Editorial Oktoberheft

Theater im Theater! Die jüngsten Ereignisse an den Landesbühnen Sachsen dienen wiederholt zur Dokumentation und Reflexion an dieser Stelle. Wurde der neue Intendant vor geraumer Zeit noch vorfristig für das nächste Jahr angekündigt, so hat Manuel Schöbel bereits in diesen Tagen seinen Platz am Hause eingenommen. Etwas bizarr mutet der übereilt wirkende Wechsel nach außen schon an. Zu verworren und beschämend sind wohl einige Geschehnisse der letzten Monate, um den Übergang der Befugnisse sachgerecht wiederzugeben. Altintendant Christian Schmidt hinterlässt gewiss ein gut aufgestelltes Haus, dessen Strukturen in den letzten zwanzig Jahren kontinuierlich gewachsen waren. Politische Machtspiele und durchaus fragwürdige Kompetenzen auf Landesebene brachten das Kulturschiff in heftiges Wanken.

Nun steht es da, das neue Haus, peinlichst saniert bis in alle Winkel, nur an Personal fehlts zunehmend im Revier. Die Misstöne des Orchesters werden bald verhallen, da es aufgrund der Fusion mit dem Klangkörper in Riesa bald in Gänze das Haus verlassen wird. Selbst der millionenschwere Erweiterungsbau für die Werkstätten bildet noch nach Jahren einen weitgehend ungenutzten Wurmfortsatz.
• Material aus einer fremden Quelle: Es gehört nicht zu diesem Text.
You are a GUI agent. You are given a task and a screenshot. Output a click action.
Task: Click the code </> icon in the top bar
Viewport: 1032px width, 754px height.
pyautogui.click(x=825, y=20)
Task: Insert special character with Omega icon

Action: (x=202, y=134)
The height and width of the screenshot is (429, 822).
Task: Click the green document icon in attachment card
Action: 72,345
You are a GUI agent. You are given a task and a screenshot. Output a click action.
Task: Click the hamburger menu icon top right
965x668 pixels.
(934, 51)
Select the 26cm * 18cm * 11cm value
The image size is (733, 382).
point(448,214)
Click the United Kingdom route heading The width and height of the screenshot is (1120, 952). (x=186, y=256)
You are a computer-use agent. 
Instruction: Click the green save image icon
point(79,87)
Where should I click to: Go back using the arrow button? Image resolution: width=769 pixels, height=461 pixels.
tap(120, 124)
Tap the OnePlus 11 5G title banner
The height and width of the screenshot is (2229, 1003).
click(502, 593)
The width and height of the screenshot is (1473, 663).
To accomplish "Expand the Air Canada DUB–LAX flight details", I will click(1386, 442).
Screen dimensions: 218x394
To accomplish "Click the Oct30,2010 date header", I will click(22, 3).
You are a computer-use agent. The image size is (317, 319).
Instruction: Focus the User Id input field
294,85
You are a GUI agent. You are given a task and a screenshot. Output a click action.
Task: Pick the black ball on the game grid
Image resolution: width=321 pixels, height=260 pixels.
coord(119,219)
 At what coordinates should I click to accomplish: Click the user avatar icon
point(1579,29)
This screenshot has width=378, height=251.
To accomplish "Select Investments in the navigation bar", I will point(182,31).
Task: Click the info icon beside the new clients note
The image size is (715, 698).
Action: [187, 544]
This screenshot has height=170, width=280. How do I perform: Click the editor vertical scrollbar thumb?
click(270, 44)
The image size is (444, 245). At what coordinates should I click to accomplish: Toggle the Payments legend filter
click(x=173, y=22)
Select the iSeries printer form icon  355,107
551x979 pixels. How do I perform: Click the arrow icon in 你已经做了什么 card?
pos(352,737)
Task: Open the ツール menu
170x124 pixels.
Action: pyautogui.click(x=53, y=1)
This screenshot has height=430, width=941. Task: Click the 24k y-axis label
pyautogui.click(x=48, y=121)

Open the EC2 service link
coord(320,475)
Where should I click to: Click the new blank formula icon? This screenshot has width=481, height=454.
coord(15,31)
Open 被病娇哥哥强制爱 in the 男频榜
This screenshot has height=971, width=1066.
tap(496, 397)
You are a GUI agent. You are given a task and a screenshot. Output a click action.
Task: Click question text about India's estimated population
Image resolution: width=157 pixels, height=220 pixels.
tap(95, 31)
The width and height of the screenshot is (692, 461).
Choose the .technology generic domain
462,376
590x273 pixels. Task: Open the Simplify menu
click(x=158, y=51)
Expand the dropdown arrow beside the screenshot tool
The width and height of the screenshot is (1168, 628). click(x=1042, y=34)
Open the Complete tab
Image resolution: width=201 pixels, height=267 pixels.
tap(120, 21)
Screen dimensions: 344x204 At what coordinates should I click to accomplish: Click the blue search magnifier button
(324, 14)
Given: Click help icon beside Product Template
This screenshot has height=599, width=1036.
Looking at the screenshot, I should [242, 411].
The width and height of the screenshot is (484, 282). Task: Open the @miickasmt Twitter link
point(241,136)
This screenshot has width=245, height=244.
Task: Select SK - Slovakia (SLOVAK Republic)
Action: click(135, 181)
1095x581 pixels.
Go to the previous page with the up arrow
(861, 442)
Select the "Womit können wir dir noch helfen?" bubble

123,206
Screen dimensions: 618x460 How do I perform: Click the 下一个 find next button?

Sollte das geschaffene Flair im Innenhof zur Spielzeiteröffnung ein Indiz für das Kommende sein, so verheißt es nicht unbedingt nur Gutes. Gelang es den Organisatoren der letzten Jahre einem der Institution gemäß kreativen Rahmen zu verleihen, so hatte er diesmal mit Würstchen- und Bierbude allenfalls den Charme eines kulturfernen Wochenmarktes. Es bleibt daher zu wünschen, dass das Schiff – um im Bild zu bleiben – in ruhigeres Fahrwasser gerät, sich nicht in weiteren Untiefen verliert oder gar zu stranden droht.